:: REQUIRED ACTION ::
Your output should be the exact lines from the start of the data through the line containing "Task: Select the Questions tab", with no pictures.

:: INFORMATION PROVIDED ::
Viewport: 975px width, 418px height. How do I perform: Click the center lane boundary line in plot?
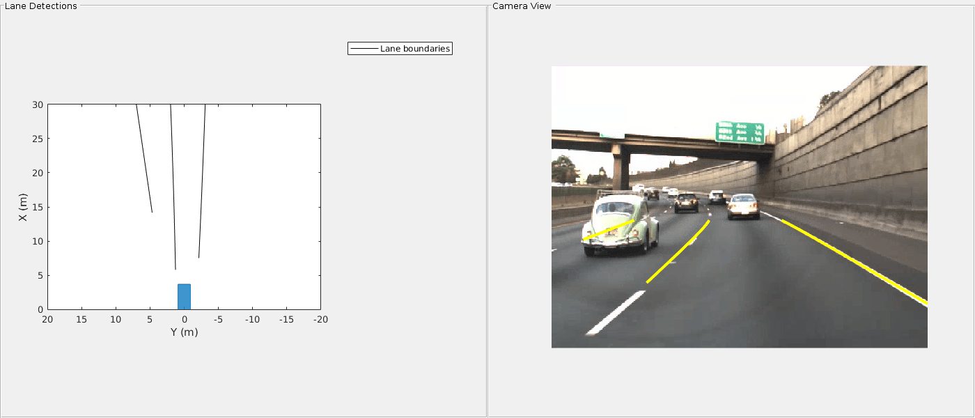(173, 187)
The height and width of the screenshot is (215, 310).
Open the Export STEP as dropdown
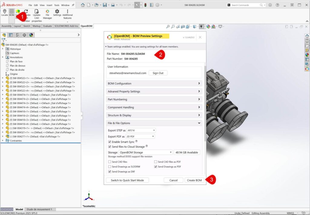[x=141, y=130]
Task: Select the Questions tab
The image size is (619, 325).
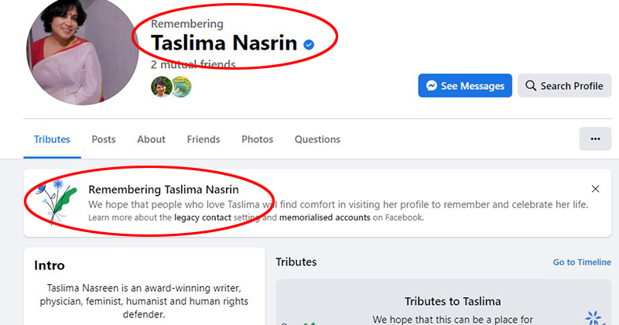Action: pyautogui.click(x=317, y=139)
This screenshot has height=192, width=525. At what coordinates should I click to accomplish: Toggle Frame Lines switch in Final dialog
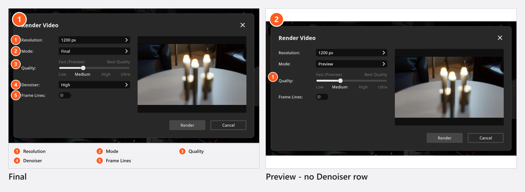[x=65, y=96]
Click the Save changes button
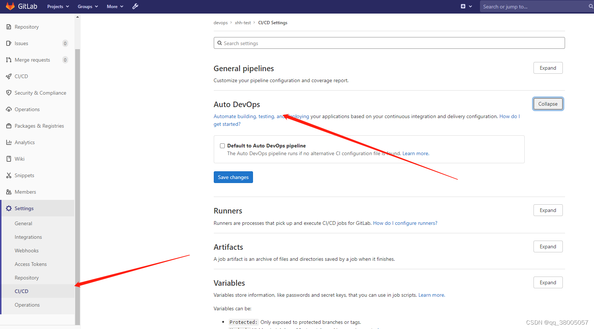This screenshot has height=329, width=594. coord(233,177)
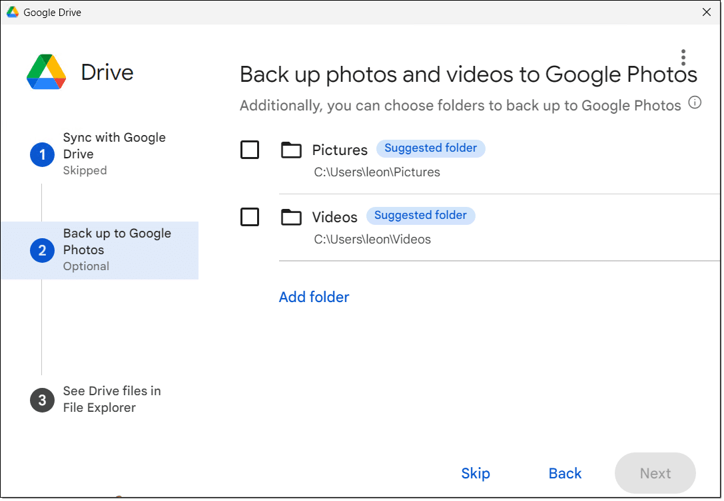This screenshot has height=501, width=724.
Task: Select the Sync with Google Drive step
Action: pyautogui.click(x=114, y=146)
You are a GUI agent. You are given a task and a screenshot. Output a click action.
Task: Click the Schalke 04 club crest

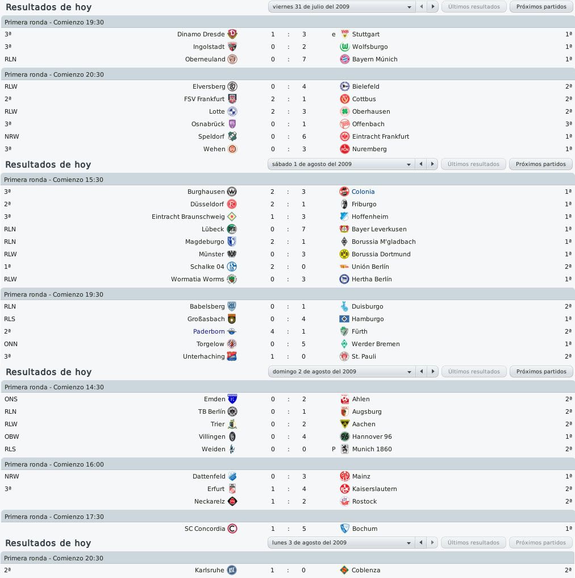231,267

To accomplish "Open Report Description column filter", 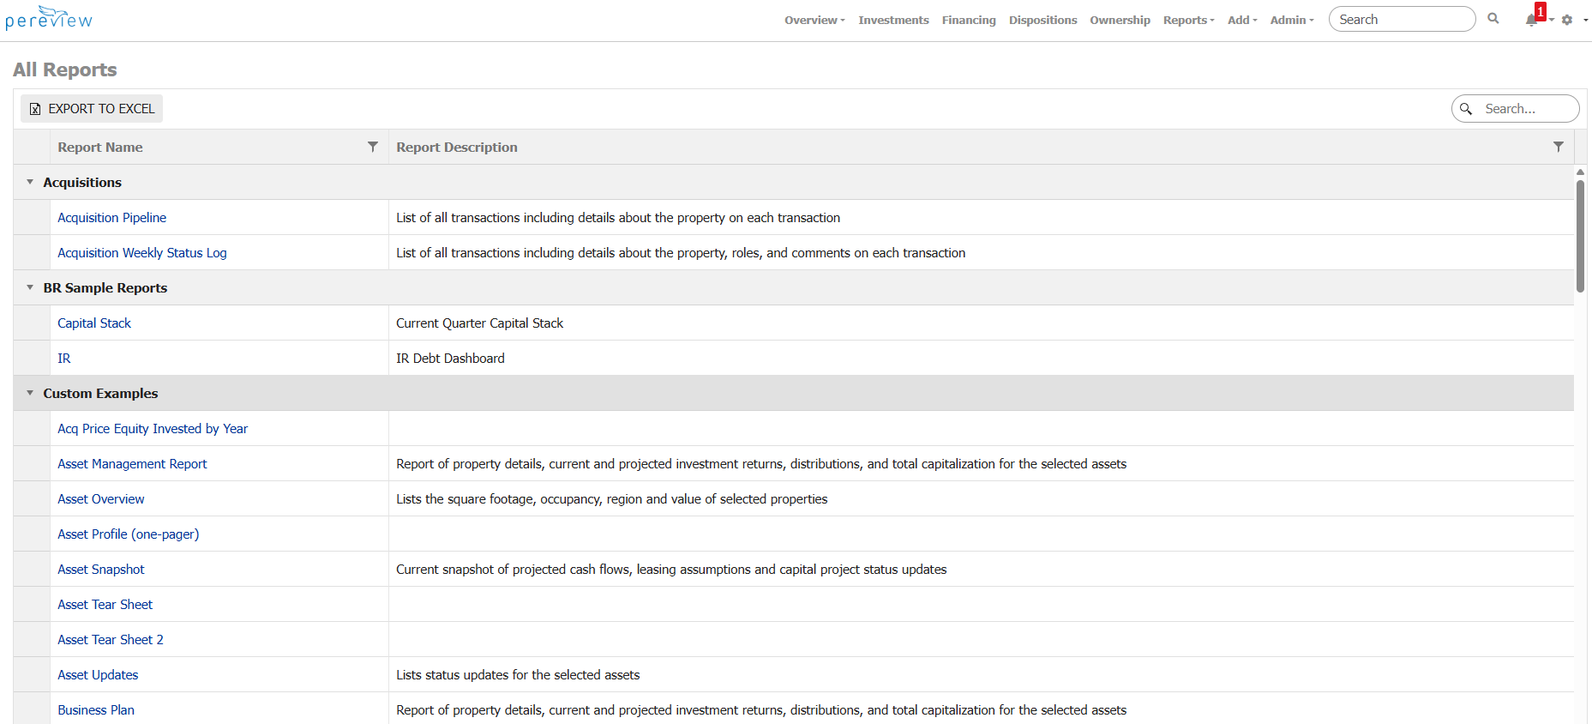I will click(1559, 147).
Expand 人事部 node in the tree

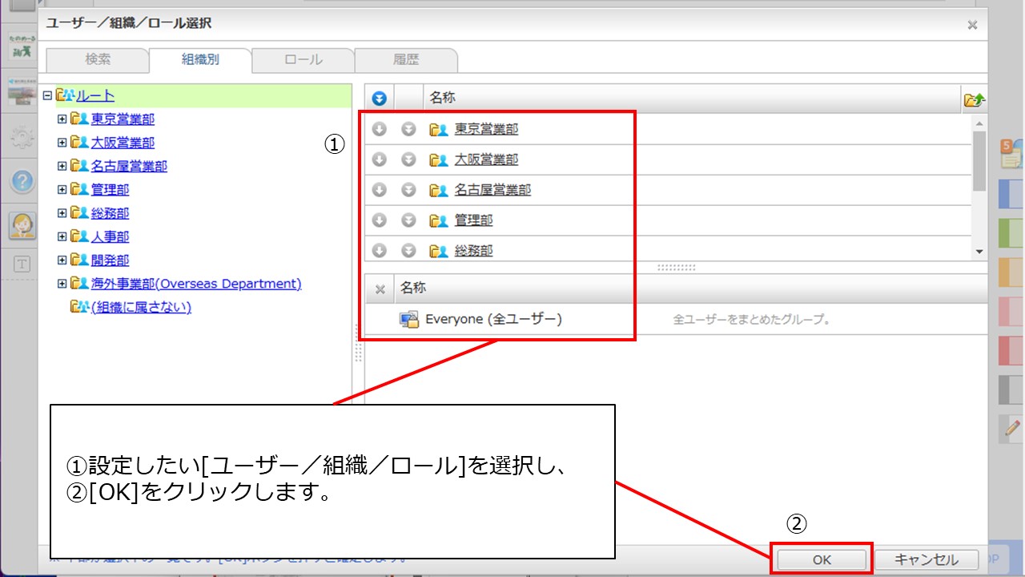click(x=62, y=237)
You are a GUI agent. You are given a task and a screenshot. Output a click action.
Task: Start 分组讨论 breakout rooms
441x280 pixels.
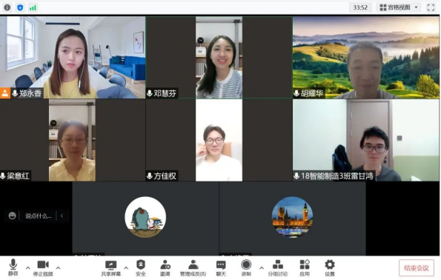tap(278, 268)
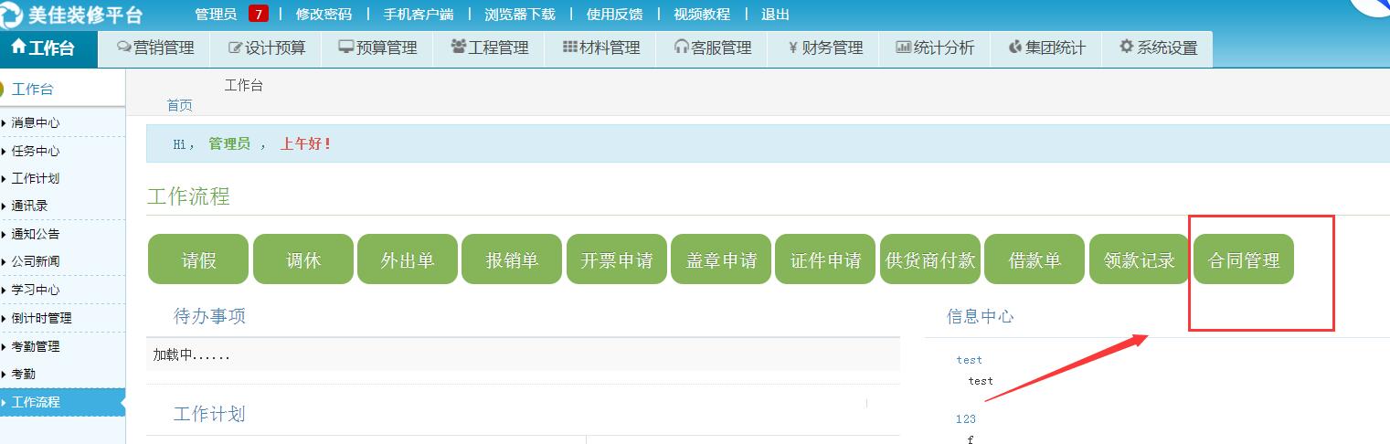Click the headset icon for 客服管理
Viewport: 1390px width, 444px height.
point(681,48)
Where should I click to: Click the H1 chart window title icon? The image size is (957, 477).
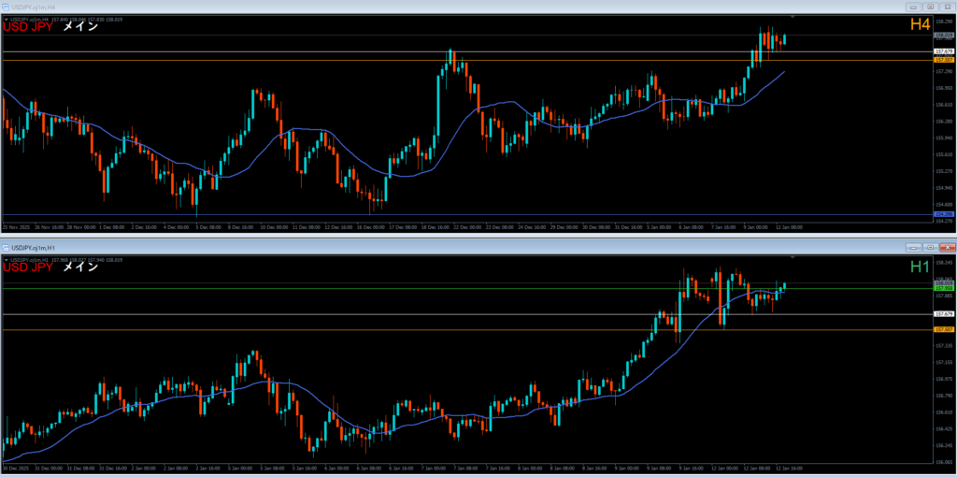[x=6, y=247]
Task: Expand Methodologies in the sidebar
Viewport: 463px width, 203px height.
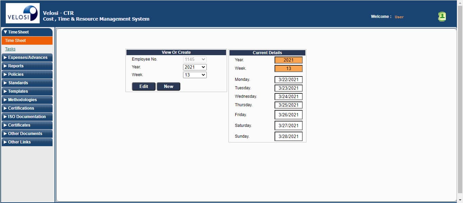Action: click(27, 100)
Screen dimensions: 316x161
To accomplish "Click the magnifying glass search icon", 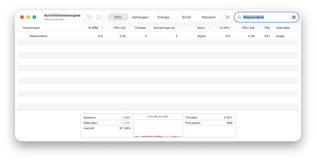I will pyautogui.click(x=239, y=17).
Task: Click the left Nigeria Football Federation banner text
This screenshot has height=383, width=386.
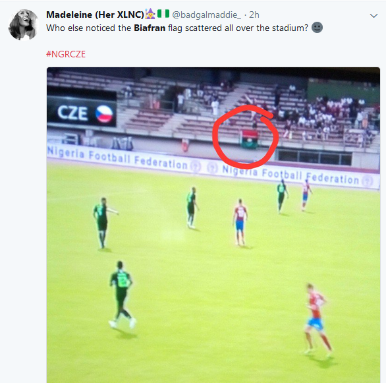Action: click(x=117, y=158)
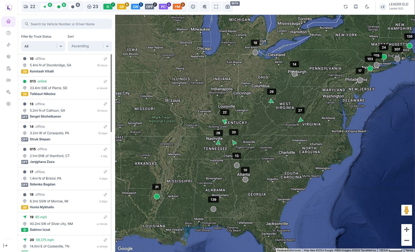This screenshot has width=415, height=252.
Task: Refresh data using the reload icon
Action: (x=345, y=7)
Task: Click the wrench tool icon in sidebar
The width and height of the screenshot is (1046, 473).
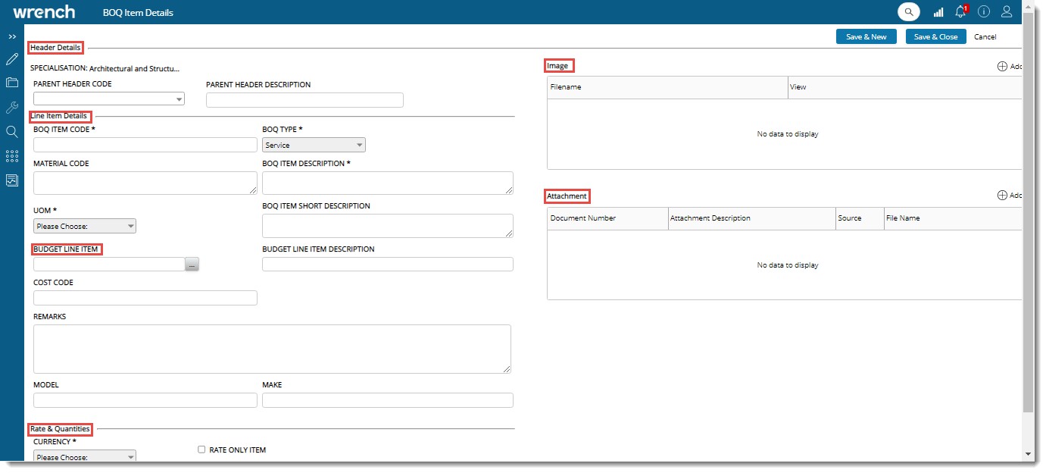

:: SOLUTION BELOW ::
Viewport: 975px width, 418px height. How do I perform: Click the center lane boundary line in plot?
(173, 187)
The height and width of the screenshot is (215, 310).
Open the Export STEP as dropdown
[x=141, y=130]
Task: Select the Questions tab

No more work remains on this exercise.